[[ EXTRACTED RECORDS, beginning ]]

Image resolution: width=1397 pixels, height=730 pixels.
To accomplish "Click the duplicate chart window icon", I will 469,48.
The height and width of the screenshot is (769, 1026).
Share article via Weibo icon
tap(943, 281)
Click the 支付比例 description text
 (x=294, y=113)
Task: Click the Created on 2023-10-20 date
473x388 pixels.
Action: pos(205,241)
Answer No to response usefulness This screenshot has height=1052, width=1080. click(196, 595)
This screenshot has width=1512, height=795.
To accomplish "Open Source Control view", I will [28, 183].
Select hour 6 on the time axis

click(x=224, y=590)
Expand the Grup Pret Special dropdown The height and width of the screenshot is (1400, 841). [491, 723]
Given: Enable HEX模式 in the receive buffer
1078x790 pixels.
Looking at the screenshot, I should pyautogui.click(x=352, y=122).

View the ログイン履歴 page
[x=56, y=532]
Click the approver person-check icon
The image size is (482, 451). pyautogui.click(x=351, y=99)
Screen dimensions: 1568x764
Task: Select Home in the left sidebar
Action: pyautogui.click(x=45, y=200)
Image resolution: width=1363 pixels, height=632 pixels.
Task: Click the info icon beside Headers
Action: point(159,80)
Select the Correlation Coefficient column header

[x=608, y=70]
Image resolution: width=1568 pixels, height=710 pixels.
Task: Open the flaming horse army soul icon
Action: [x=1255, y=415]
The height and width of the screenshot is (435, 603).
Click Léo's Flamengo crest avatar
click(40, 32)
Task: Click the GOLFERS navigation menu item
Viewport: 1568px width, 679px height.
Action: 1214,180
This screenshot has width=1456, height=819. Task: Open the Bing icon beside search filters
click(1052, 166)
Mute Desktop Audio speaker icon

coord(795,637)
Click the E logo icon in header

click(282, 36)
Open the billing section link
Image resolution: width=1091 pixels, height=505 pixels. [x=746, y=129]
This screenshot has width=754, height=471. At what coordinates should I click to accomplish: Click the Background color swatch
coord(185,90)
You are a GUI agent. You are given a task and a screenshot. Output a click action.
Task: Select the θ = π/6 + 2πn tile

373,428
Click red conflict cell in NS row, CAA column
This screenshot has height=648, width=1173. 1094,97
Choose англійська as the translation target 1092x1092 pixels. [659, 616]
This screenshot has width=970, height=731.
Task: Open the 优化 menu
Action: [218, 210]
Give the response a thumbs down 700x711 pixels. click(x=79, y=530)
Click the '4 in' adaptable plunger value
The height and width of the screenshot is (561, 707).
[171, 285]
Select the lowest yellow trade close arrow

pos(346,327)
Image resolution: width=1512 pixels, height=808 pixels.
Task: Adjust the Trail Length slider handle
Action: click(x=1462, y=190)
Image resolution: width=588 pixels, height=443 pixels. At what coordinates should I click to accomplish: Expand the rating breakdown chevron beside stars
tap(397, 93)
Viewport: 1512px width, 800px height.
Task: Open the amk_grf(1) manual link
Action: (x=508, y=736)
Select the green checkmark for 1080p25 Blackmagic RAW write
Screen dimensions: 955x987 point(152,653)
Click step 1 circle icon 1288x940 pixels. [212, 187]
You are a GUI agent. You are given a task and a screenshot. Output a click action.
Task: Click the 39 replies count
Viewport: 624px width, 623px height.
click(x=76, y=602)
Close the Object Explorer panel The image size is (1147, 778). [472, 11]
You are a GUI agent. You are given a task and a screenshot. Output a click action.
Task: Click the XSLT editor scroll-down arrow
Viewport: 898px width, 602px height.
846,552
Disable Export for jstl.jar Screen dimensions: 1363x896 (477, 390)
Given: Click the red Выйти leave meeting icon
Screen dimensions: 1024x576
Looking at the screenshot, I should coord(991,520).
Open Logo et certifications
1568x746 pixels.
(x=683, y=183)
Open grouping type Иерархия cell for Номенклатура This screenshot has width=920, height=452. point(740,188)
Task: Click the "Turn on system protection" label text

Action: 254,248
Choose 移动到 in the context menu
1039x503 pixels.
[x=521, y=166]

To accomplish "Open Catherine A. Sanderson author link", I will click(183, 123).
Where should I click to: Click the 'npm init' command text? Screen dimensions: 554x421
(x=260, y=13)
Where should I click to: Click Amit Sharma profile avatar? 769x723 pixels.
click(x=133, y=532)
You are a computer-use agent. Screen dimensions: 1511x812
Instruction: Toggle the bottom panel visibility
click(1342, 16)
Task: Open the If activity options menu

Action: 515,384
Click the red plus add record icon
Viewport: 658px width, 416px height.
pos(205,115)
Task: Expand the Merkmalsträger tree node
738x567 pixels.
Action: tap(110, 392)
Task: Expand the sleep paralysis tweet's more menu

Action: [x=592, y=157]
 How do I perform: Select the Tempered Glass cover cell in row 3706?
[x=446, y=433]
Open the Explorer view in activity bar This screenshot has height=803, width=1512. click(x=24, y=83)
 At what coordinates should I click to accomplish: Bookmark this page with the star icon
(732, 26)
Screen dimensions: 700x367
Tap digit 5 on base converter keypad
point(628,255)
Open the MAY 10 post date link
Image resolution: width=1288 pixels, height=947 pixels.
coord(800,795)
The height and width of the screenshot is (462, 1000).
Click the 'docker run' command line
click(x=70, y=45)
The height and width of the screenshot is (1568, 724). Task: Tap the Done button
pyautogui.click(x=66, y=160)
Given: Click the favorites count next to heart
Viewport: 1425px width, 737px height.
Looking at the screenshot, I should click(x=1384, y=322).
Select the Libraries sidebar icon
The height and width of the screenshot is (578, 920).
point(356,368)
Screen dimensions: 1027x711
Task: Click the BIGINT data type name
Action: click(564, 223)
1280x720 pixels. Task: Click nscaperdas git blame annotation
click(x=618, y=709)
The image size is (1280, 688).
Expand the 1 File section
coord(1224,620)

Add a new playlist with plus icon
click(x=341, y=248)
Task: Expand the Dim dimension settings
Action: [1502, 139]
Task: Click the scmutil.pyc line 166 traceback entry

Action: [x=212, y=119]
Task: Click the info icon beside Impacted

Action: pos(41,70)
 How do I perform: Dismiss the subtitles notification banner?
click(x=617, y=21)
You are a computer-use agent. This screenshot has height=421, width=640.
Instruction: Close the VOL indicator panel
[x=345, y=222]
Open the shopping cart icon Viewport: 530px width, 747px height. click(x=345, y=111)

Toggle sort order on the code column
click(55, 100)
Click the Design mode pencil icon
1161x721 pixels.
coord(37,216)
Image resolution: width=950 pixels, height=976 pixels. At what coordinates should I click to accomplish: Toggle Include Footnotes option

[[ EXTRACTED RECORDS, end ]]

* **EXERCISE DETAILS**:
Count every line in the preceding entries where the string "Explorer" appears, then state only the total.

* **ANSWER SECTION**:
2